A chemical equation is a symbolic representation of a chemical reaction. It shows the reactants and products, as well as their quantities. In the exercise, the initial unbalanced chemical equation was:

• Reactants: Potassium nitrate (\(\text{KNO}_3\)) and Carbon (\(\text{C}\))
• Products: Potassium nitrite (\(\text{KNO}_2\)) and Carbon dioxide (\(\text{CO}_2\))

Writing a chemical equation correctly is the first step in solving stoichiometry problems. Each molecule and its respective state (solid, liquid, gas, or aqueous) must be specified, although states are not always detailed in introductory problems. Understanding the chemical equation's structure aids in visualizing and balancing each component of the reaction.

Theoretical Yield

Theoretical yield represents the maximum amount of product that can be formed from a given amount of reactants, based on the stoichiometric relationships in a balanced chemical equation. It assumes that the reaction goes to completion and that no products are lost during the process. In the exercise, the theoretical yield of \(\text{KNO}_2\) was calculated using stoichiometric conversions between mass, molar mass, and moles.

To determine the theoretical yield, follow these steps:

• Convert the mass of reactants to moles using their molar masses.
• Use the stoichiometric relationships in the balanced equation to calculate the moles of the desired product.
• Finally, convert the moles of product back to grams using its molar mass.
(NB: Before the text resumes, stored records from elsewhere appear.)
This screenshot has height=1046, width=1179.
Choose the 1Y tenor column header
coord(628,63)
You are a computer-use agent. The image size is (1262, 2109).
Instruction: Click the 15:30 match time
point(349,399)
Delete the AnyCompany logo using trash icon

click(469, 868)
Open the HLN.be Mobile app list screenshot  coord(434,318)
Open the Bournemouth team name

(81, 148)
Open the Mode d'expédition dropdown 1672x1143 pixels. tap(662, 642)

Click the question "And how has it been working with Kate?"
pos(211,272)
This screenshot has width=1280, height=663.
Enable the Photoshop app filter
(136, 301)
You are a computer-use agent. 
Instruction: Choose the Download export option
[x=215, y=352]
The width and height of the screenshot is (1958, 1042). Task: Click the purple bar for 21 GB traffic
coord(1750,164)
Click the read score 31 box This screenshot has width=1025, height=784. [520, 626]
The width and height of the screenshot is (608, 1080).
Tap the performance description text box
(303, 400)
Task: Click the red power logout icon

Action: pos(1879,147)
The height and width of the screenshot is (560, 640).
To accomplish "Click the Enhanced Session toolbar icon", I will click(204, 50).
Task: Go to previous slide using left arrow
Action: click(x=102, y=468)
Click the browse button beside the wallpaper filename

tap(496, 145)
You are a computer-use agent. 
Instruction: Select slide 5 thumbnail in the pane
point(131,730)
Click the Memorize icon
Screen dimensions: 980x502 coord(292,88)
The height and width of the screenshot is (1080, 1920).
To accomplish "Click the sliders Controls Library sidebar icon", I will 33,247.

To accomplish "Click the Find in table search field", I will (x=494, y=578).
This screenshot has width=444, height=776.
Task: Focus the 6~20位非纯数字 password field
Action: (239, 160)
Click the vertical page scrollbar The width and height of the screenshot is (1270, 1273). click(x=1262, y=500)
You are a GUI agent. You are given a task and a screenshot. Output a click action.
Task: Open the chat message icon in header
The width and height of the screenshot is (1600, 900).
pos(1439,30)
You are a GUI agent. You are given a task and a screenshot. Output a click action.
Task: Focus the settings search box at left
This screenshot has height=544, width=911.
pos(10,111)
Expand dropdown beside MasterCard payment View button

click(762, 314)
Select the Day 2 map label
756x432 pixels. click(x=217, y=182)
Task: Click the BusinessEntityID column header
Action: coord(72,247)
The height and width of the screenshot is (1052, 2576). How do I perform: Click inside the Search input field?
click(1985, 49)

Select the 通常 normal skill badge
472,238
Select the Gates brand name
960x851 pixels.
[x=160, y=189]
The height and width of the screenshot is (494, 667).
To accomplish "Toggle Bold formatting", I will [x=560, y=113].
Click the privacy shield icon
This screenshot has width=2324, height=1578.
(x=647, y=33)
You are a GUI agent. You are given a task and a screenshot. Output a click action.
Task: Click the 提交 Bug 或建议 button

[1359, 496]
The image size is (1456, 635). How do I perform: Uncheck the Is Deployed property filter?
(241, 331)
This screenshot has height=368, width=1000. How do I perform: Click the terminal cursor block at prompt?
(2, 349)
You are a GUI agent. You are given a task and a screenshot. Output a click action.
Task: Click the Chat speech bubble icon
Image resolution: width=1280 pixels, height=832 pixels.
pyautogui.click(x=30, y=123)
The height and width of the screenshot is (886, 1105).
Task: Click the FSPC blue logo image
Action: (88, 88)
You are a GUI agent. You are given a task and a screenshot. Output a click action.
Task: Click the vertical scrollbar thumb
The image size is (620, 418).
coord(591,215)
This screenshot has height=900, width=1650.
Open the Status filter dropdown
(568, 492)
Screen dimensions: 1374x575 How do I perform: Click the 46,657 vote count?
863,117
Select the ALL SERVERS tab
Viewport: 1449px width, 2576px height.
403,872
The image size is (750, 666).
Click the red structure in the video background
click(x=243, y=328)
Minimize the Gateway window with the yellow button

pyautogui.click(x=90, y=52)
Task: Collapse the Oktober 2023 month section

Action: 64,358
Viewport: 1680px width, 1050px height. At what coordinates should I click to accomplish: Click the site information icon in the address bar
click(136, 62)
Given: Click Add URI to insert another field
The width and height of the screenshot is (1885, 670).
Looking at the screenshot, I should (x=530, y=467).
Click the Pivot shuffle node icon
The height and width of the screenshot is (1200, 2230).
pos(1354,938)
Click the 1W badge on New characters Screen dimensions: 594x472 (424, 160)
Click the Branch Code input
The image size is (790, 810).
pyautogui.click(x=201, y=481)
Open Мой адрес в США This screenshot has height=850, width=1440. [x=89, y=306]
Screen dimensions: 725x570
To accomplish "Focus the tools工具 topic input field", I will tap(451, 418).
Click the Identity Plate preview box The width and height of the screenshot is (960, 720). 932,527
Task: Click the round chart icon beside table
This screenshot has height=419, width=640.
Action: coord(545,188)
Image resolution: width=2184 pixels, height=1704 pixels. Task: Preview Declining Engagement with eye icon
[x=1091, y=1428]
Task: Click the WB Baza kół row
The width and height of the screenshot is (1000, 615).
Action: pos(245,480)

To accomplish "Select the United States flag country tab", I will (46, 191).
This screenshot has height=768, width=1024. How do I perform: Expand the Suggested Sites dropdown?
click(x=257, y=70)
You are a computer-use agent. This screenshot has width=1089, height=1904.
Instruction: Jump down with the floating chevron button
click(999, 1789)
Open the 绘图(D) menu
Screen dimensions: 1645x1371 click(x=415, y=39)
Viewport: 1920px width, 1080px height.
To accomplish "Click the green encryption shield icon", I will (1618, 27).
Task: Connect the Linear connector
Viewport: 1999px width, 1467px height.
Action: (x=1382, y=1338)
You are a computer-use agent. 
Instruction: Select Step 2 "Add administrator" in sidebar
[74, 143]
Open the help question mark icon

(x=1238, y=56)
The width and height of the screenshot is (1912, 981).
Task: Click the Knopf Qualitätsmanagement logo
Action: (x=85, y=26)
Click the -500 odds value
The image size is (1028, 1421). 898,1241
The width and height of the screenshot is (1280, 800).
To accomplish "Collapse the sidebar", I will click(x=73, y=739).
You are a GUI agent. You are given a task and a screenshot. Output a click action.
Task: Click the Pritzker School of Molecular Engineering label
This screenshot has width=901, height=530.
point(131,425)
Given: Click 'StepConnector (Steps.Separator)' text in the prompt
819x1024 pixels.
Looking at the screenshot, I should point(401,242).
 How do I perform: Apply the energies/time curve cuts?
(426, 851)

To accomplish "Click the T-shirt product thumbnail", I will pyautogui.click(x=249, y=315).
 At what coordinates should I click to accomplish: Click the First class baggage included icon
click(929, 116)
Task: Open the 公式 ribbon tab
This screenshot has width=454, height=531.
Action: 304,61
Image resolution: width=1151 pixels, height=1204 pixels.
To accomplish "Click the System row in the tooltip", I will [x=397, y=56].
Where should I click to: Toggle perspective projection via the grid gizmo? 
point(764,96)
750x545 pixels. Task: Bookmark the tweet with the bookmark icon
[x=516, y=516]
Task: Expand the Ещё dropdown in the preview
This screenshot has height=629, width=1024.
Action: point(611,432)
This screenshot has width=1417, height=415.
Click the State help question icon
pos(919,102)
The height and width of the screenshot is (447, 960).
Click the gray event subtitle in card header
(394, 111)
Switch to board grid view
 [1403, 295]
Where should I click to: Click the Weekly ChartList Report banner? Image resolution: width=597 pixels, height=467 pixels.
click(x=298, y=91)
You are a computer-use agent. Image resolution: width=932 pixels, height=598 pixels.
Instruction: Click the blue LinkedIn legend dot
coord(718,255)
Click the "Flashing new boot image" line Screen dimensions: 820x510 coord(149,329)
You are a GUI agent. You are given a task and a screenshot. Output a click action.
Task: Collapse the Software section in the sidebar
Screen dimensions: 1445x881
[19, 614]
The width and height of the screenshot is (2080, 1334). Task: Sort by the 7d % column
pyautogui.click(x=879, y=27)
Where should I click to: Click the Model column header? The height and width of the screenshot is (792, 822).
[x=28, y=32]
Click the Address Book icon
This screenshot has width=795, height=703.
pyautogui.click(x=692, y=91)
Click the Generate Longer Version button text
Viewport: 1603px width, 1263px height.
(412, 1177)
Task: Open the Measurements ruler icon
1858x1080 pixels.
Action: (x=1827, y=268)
By doing this, the maximum possible amount of \(\text{KNO}_2\) was found to be 48.0 grams when using 57.0 grams of \(\text{KNO}_3\).

Molar Mass

Molar mass is the mass of one mole of a substance, expressed in grams per mole. It is crucial in stoichiometric calculations as it allows you to convert between mass and moles. In the exercise, the molar masses needed were:

• For \(\text{KNO}_3\): Potassium (K) 39.1 g/mol, Nitrogen (N) 14.0 g/mol, Oxygen (O) 16.0 g/mol. Addition yields a molar mass of 101.1 g/mol.
• For \(\text{KNO}_2\): Potassium (K) 39.1 g/mol, Nitrogen (N) 14.0 g/mol, and Oxygen (O) 16.0 g/mol. Together, this gives a molar mass of 85.1 g/mol.

Calculating molar masses requires adding the atomic masses of each element in the molecule according to its chemical formula. These calculations are vital for converting between the mass of reactants or products and the amount of substance, commonly measured in moles.

Balancing Chemical Equations

Balancing chemical equations ensures that the same number of each type of atom appears on both sides of the equation. This step is crucial because it respects the law of conservation of mass, which states that matter cannot be created or destroyed in a chemical reaction.

In the exercise, the unbalanced equation was \(\text{KNO}_3 + \text{C} \rightarrow \text{KNO}_2 + \text{CO}_2\). By balancing it, every element had to have an equal count on each side:

• 2 Potassium atoms on both sides
• 2 Nitrogen atoms on both sides
• 6 Oxygen atoms on both sides
• 1 Carbon atom on both sides

The balanced equation, \(2\text{KNO}_3 + \text{C} \rightarrow 2\text{KNO}_2 + \text{CO}_2\), provides the correct stoichiometric coefficients. This balancing is necessary to correctly calculate the amount of products or reactants in any stoichiometric problem.